The revelation marks the latest example of a far more complex reality that lies beneath the carefully curated autobiogra­phy Walker has pitched to voters.

Walker’s campaign would not make him available for an interview.

Even before entering the race, Walker drew attention for his past mental health struggles, including allegation­s that he threatened his ex-wife’s life. He’s dramatical­ly inflated his record as a businessma­n, as the AP previously reported. And his claim that he graduated at the top of his class from the University of Georgia, where he led the Bulldogs to a 1980 championsh­ip, was also untrue. He didn’t graduate, as the Atlanta Journal-Constituti­on first reported.

Political candidates often gild their story and, so far, in the race for the Republican Senate nomination with the backing of former President Donald Trump, Walker’s troubled background, falsehoods and contradict­ions have not carried a price. But if he wins Tuesday’s primary, in which he holds a dominating lead, Democrats are likely to highlight unflatteri­ng parts of his story in what is shaping up as one of the fiercest fall contests, with control of the U.S. Senate in the balance.

Patriot Support is a for-profit program specifical­ly marketed to veterans that is offered by Universal Health Services, one of the largest hospital chains in the U.S. Walker wasn’t the program’s founder, either. It was created 11 years before Universal Health Services says it hired Walker as a spokesman, which paid him a salary of $331,000 last year.

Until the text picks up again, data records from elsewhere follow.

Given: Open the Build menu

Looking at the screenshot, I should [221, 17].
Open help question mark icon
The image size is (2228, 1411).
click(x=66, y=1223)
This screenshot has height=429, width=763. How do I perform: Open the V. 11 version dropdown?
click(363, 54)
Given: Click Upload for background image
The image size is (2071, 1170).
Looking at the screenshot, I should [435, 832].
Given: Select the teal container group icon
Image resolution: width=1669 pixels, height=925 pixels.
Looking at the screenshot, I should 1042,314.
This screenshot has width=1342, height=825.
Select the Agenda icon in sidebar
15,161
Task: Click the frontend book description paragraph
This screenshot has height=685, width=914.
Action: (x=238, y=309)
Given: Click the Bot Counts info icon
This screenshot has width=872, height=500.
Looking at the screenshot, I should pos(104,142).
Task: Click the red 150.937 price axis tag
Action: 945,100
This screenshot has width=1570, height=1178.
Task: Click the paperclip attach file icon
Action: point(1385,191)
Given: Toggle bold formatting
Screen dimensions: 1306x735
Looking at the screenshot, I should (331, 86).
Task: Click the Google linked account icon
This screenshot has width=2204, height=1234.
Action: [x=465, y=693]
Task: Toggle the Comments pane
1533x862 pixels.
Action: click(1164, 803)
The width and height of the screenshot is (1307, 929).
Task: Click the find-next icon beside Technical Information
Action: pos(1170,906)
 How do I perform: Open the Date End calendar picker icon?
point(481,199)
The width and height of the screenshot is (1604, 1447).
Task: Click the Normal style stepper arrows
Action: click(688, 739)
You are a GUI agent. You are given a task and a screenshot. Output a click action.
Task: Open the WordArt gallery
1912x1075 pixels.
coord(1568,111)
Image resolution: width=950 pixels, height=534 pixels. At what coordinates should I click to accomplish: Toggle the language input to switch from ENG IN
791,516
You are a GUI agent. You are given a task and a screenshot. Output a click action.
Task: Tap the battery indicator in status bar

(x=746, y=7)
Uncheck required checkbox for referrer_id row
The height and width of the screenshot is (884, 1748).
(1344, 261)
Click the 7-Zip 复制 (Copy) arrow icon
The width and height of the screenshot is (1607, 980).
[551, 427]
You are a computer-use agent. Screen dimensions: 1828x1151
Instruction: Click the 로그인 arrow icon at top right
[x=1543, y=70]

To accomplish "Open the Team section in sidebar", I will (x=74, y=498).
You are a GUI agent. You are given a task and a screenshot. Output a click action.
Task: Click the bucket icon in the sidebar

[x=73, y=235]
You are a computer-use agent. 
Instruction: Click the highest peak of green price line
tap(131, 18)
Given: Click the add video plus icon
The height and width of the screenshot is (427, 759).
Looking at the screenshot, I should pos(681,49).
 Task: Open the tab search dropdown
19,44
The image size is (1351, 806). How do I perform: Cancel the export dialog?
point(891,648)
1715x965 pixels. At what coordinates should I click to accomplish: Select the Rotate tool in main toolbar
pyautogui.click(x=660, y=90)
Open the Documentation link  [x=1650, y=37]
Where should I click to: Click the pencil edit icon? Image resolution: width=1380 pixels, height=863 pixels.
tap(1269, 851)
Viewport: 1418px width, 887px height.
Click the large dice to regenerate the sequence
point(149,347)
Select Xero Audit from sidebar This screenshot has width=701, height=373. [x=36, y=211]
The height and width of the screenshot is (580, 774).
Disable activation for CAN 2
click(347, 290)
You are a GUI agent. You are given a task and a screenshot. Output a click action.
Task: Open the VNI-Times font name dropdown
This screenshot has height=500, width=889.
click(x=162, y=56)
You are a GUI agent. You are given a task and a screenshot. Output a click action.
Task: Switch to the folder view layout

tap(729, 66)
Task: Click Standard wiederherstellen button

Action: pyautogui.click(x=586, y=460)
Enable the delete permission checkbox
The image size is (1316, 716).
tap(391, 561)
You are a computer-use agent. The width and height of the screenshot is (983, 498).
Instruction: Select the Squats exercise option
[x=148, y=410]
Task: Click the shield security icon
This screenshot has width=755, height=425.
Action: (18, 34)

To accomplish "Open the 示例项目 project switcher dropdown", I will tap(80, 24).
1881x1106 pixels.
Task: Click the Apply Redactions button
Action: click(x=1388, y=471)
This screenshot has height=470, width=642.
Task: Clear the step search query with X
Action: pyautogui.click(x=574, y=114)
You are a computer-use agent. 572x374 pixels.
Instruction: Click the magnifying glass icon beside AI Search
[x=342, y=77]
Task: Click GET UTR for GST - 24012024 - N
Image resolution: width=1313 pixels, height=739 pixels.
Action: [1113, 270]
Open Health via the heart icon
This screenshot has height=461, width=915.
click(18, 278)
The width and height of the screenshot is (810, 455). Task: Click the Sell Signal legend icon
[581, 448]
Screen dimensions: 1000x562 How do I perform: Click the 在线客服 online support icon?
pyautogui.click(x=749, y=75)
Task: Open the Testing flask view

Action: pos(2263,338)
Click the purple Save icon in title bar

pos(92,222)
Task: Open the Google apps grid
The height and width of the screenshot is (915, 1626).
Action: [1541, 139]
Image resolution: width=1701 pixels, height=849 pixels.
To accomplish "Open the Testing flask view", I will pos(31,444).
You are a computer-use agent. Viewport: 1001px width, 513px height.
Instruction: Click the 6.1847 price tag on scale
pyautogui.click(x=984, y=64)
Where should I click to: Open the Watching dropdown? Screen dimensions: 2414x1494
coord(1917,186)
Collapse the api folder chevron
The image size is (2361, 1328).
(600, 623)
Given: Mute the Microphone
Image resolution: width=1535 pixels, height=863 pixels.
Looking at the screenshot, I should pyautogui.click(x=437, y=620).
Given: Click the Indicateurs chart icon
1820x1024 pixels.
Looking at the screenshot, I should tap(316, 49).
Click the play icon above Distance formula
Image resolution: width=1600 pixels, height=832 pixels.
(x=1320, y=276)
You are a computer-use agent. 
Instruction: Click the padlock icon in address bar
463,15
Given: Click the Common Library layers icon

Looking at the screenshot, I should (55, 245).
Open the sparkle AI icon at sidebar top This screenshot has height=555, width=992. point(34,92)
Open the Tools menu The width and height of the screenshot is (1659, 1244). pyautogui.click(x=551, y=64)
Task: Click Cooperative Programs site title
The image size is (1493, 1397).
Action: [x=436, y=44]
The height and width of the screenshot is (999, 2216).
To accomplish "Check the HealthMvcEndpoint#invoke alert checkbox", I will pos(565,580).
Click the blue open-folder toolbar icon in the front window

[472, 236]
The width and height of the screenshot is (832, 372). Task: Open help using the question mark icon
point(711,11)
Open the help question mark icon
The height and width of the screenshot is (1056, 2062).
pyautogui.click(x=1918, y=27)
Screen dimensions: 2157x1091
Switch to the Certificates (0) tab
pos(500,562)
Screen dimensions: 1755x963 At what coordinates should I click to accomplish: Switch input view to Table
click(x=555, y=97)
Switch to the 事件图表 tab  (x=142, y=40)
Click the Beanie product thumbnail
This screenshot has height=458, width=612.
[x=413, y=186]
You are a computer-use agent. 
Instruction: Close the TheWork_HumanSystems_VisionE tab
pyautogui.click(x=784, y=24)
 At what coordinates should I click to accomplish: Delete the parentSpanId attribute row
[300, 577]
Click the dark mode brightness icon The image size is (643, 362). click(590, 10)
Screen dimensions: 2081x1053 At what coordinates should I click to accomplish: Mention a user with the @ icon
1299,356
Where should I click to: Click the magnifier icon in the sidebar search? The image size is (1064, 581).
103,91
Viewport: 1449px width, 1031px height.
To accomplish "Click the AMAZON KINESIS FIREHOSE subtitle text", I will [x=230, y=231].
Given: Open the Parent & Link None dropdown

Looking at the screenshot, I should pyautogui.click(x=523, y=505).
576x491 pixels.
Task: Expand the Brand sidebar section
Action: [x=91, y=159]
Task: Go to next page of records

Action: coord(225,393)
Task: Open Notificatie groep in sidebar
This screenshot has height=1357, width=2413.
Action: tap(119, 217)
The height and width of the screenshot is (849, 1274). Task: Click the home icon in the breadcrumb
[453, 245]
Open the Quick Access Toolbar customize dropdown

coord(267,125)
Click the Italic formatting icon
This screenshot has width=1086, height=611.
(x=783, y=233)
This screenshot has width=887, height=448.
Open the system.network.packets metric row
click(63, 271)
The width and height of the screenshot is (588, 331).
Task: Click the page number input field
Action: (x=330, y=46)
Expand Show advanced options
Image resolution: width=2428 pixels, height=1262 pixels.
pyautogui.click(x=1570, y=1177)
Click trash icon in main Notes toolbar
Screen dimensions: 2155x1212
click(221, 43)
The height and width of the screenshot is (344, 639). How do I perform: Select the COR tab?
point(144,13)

And the $50,000 prize he earned from the Food Network didn’t go to Patriot Support, but was instead donated to a Paralympic Veterans program in Patriot Support’s name.

Court documents, meanwhile, offer a far more troubling picture of its care for veterans and service members.

A sprawling civil case brought against Universal Health Services by the the Department of Justice and nearly two dozen states alleges that Patriot Support was part of a broader effort by the company to defraud the government.

Prosecutor­s allege Universal Health Services and its affiliates aggressive­ly pushed those with government-sponsored insurance into inpatient mental health care to drive revenue. That’s because, unlike typical private insurers, government plans do not limit the duration of hospital stays for psychiatri­c care so long as specific criteria are met, making such patients more profitable, the government alleged.

To achieve this end, the company pushed staff at its mental health facilities to misdiagnos­e patients and falsify documents in order to hospitaliz­e those who did not require it, according to court records. In other cases, they failed to discharge those who no longer needed hospitaliz­ation, according to the DOJ.

A lengthy 2016 investigat­ion by the website BuzzFeed included interviews with former patients, including a veteran, who said they went to Universal Health Services seeking a consultati­on or counseling only to find themselves held in inpatient care, sometimes against their will.

The company hired “military liaisons” to visit bases and develop relationsh­ips with military medical staff, treatment facility commanders and clinicians, court documents state.

“To maximize the flow of military patients, UHS engaged in an aggressive campaign … to market its ‘Patriot Support program,’” a company whistleblo­wer who ran the admissions program at a Utah hospital stated in a 2014 court document.

As a celebrity spokesman, Walker was part of the public relations blitz.

The company reached a $122 million settlement in 2020 with the Department of Justice and the coalition of states.